Tempos modernos

De vez em quando ouço (licença poética) alguém dizer que as coisas não são mais como  eram antigamentes. Quase sempre com uma conotação de “antigamente era muito melhor”. E me pergunto quando foi que o mundo foi livre de violência, de intolerância, de desrespeito, porque nas aulas que tive de História, era sempre um povo tentando se sobressair sobre os outros, às custas do bem estar, da qualidade de vida e dos direitos dos demais. Mas, talvez eu seja uma pessoa muito pessimista no que se refere ao passado, não sei. A verdade é que eu não vivi no “antigamente” e não posso atestar que lá era melhor ou pior do que aqui.

O que eu posso falar é dos meus 30 e tantos anos de vida. E não, não acho que “antigamente era muito melhor”. Exemplo disso, foi que soube ontem pelo blog Deficiente Alerta, da querida Cybelle Varonos (conheci essa figura pessoalmente no aniversário do Blog do Jairo, Assim Como Você) que a lei de cotas – de empregos para pessoas com deficiência – completou 18 anos na semana passada – leia a Carta de São Paulo em apoio à Lei de Cotas no  link do blog da Cybelle.  E, como eu tenho deficiência auditiva há mais do que isso, pude acompanhar sentindo na pele a evolução desse sistema. Até uns 10 anos atrás, eu sequer tinha ouvido falar nisso. Vi as vagas melhorarem lentamente, passando de auxiliar de limpeza a assistente de Marketing ou Analista Financeiro; embora essa ainda não seja a regra. Continua sendo a esmagadora maioria empregos de cargo mínimo, mas tudo bem. Tendo a pessoa oportunidade de crescer na empresa, é aceitável.

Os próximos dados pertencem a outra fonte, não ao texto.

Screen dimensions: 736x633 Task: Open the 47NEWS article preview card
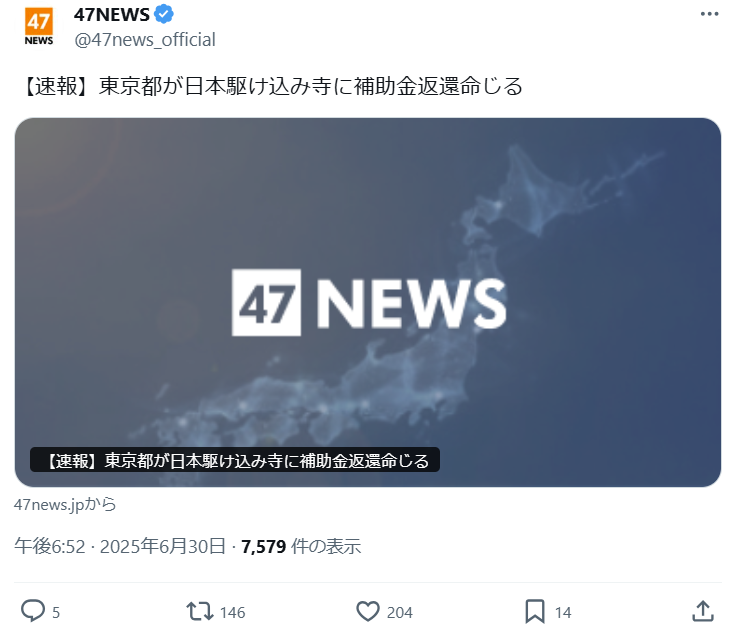(x=368, y=302)
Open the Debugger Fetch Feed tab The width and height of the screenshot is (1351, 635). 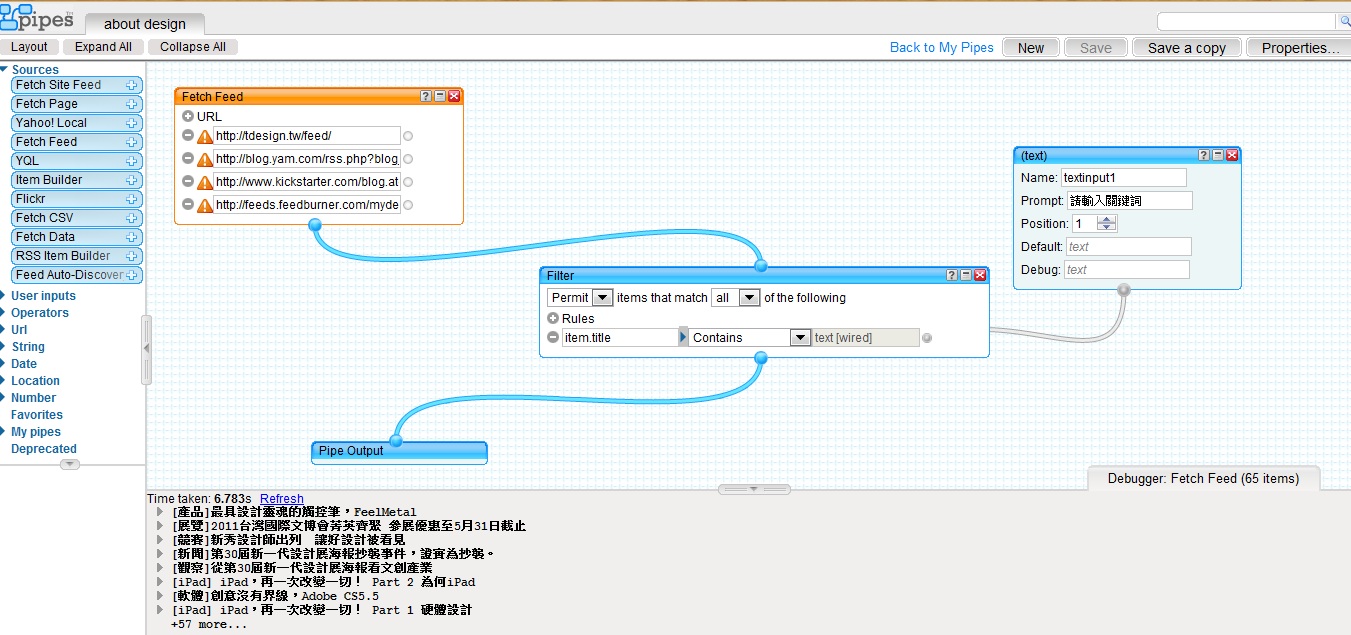(x=1202, y=479)
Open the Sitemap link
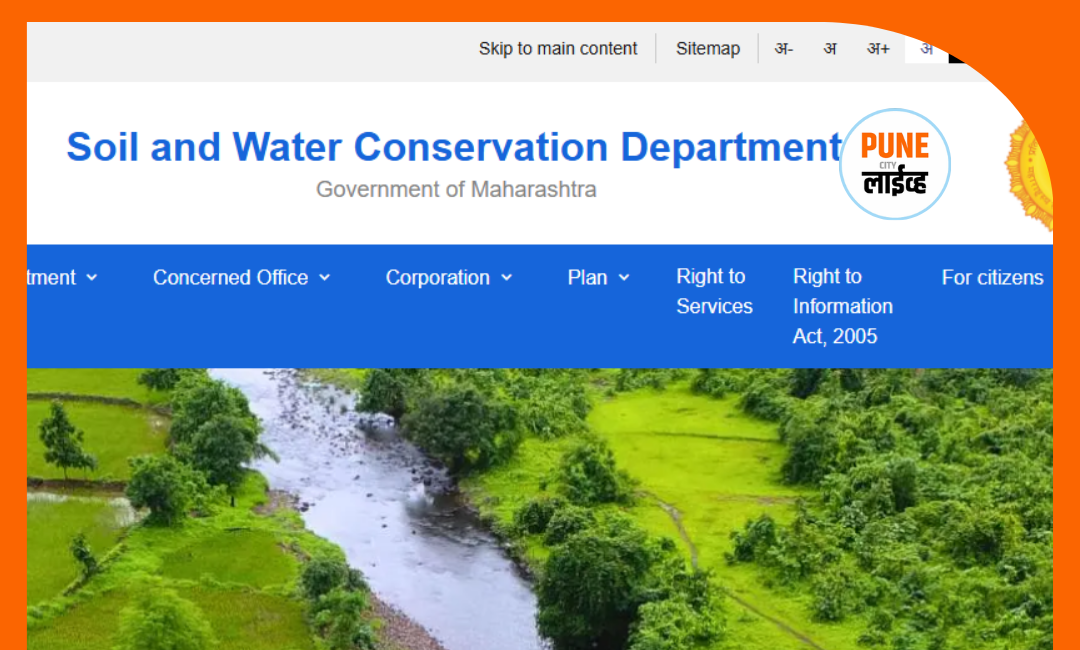 [707, 48]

E, ainda assim, existe empresários que “aceitam” contratar “essa gente com deficiência”, contanto que elas saibam o seu lugar e nunca peçam aumento nem promoção. Eles já estão fazendo a gentileza de permitir que a PcD trabalhe na empresa dela, mas só porque não querem pagar multa, entende? Mas não esperam nem desejam que ela cresça nem precise de nada. Afinal, ela deveria conhecer o seu lugar insignificante e ficar grata de deixarem-na trabalhar, mesmo que a salário de fome; já que em “antigamente, quando tudo era muito melhor” lugar de inválido – esse termo bonito que usavam para referirem-se a nós – era em asilo. Portanto, a gente que não reclame…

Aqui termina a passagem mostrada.